My mom then left since she had been feeling sick, and we walked to our next village. Along the way our guide decided to entertain us by singing us a song that went
“Elephant, elephant, have you ever seen an olophent, long nose, two eyes…” We could not figure out why he said elephant the first time and olophent the second. He then sang it in Thai, (chang, chang…) and there were the same words for olophent and elephant (chang), so clearly they must be the same thing. The whole olophent thing was a mystery to us. From there our day became stranger. We sat in a village for forty minutes waiting for our car. The village had about two people, and was the least exciting place ever. Our guide decided to entertain us with some magic tricks. Finally we left, only to go to another village with not one person in it. We walked down the street, and were overjoyed to see a shop where we might be able to purchase some refreshments. We had to share our vehicle with some Danish people on the way back because theirs broke down. Our guide decided that we were hungry, so proceeded to tell us two folk tales that we couldn’t really understand. One was about a man who killed his mother with a lunch-box, and the other was about a guy who killed his wife with a vegetable. He was sitting there smiling away the whole time. The moral of the story? Don’t kill people just because you’re hungry. We had packed lunches, and for some reason the rice had all mushed together so that it was a square rice popsicle or lollipop. My tofu was like a tissue in food form, or water. It had absolutely no flavor.

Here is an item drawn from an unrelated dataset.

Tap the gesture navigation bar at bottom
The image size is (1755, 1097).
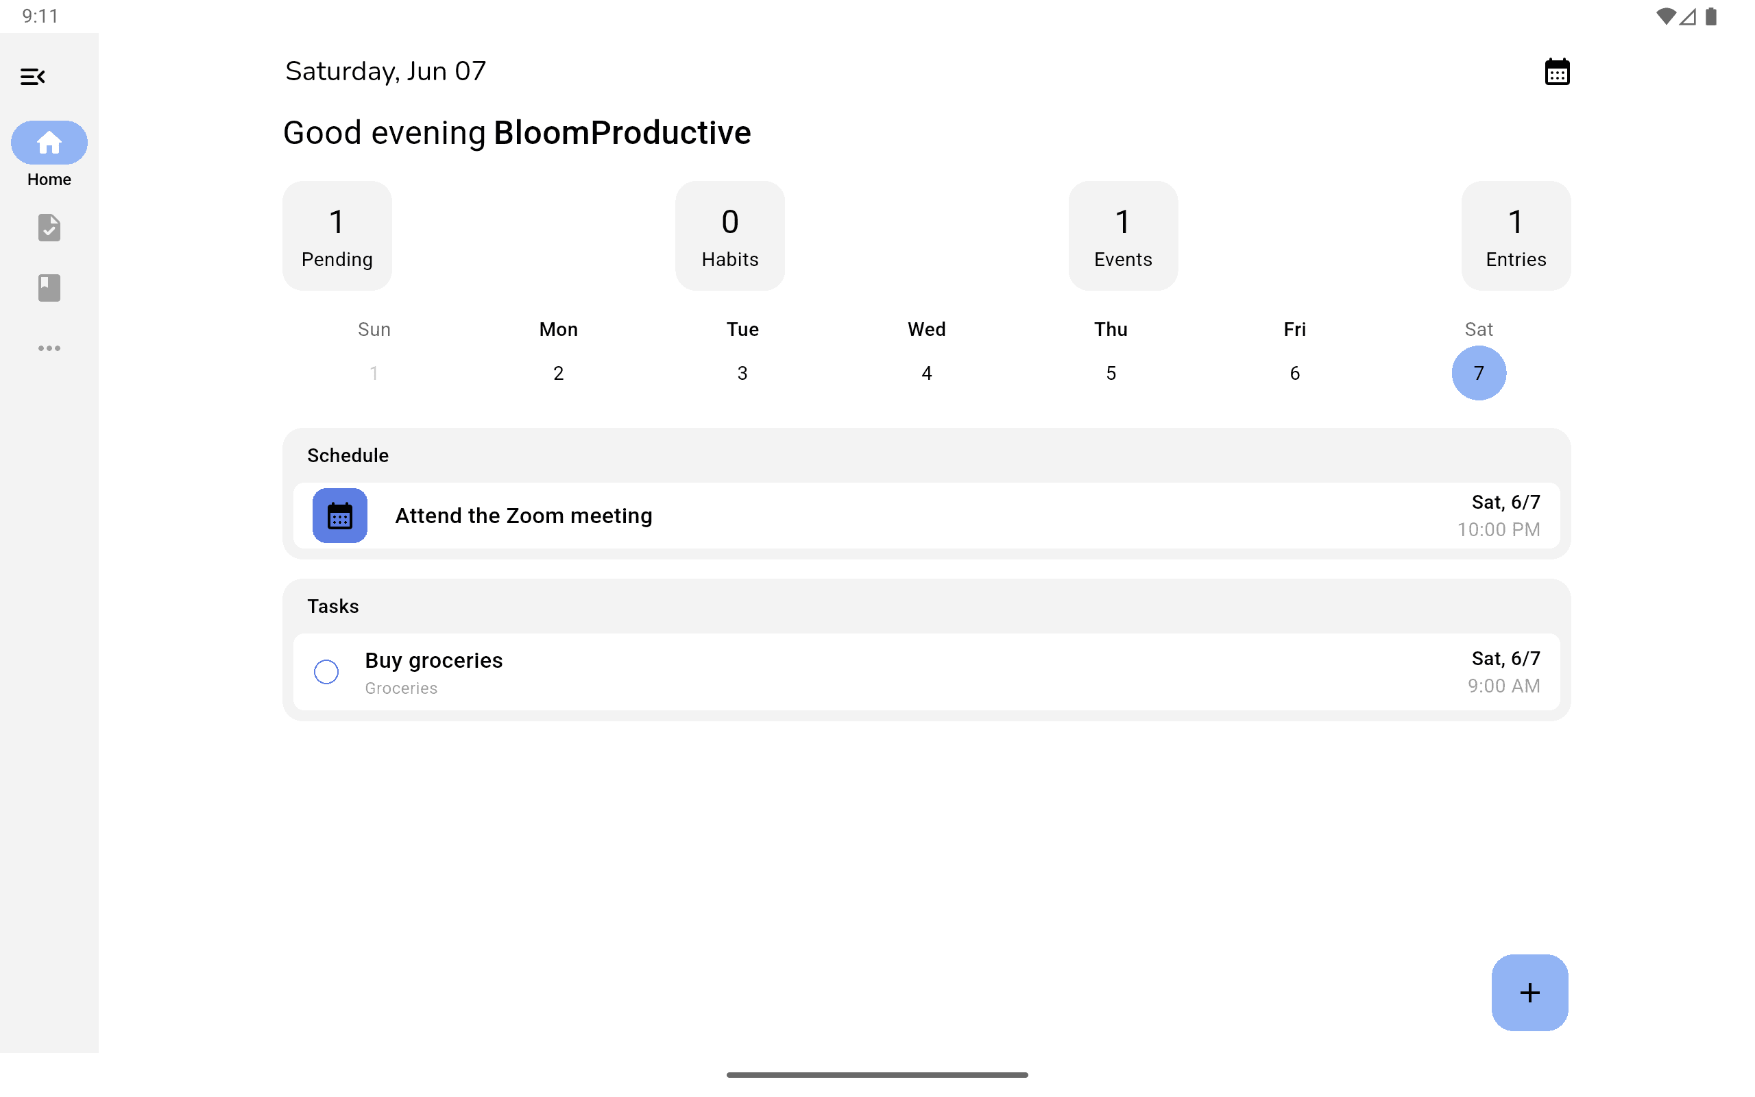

After this odd lunch we went on a bamboo raft. It was pretty bad. It was unbelievably boring, and there was elephant poop floating around everywhere, and getting stuck to the raft. Yuck. It was all rather weird, because the trip was advertised as being wonderfully scenic. Having done similar things on the Li river in China, and then in Vietnam, we understood how beautiful the surroundings could be. But here there was nothing, and even if there was, we had to concentrate really hard to keep our feet away from the elephant poop that kept encroaching on our rafts. The best part of that day was probably getting back.